Problem requirements: Reproduce everything from the line containing "The width and height of the screenshot is (811, 384)." down to the end of the material, swapping "monitor" for "gauge" and changing nothing else. Leave the pictures out of your answer.

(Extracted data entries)
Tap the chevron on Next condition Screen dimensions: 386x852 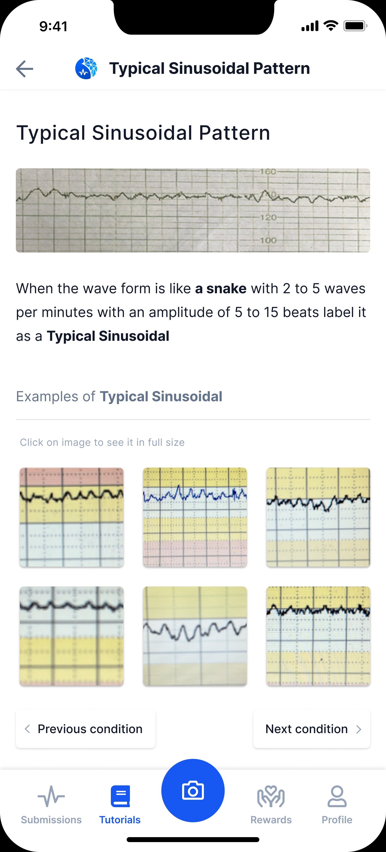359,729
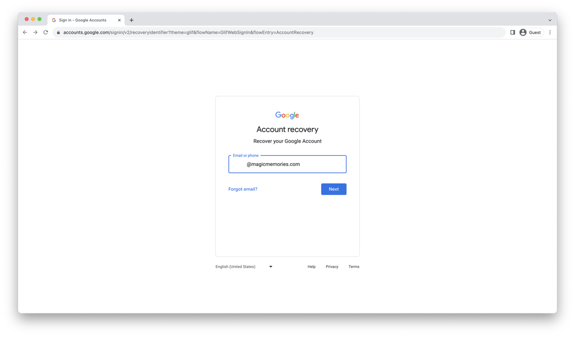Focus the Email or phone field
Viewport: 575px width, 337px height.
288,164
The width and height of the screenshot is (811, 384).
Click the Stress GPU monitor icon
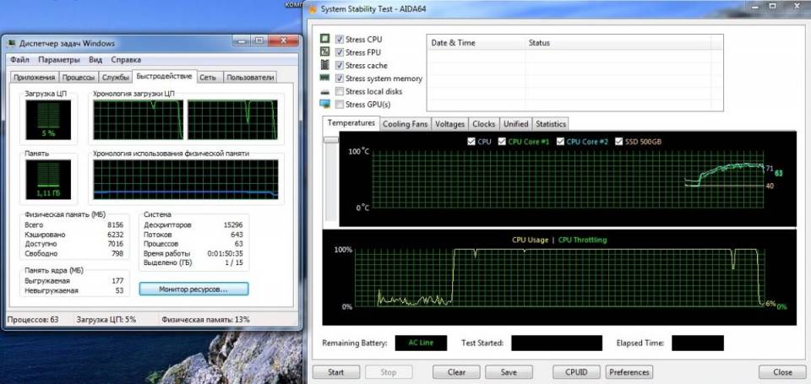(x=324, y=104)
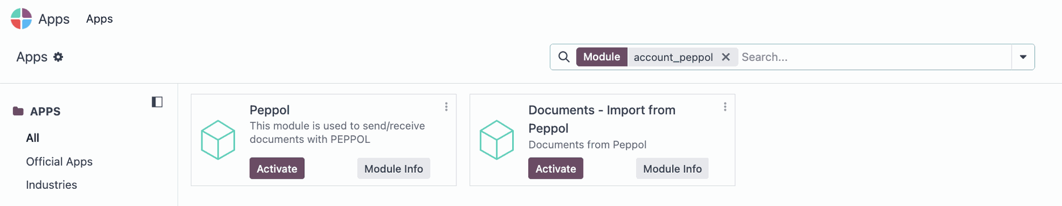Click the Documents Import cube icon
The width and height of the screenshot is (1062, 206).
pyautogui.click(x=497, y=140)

The response:
The width and height of the screenshot is (811, 384).
Click the Stress GPU gauge icon
(x=324, y=104)
Click the Documents Import cube icon
The width and height of the screenshot is (1062, 206).
pyautogui.click(x=497, y=140)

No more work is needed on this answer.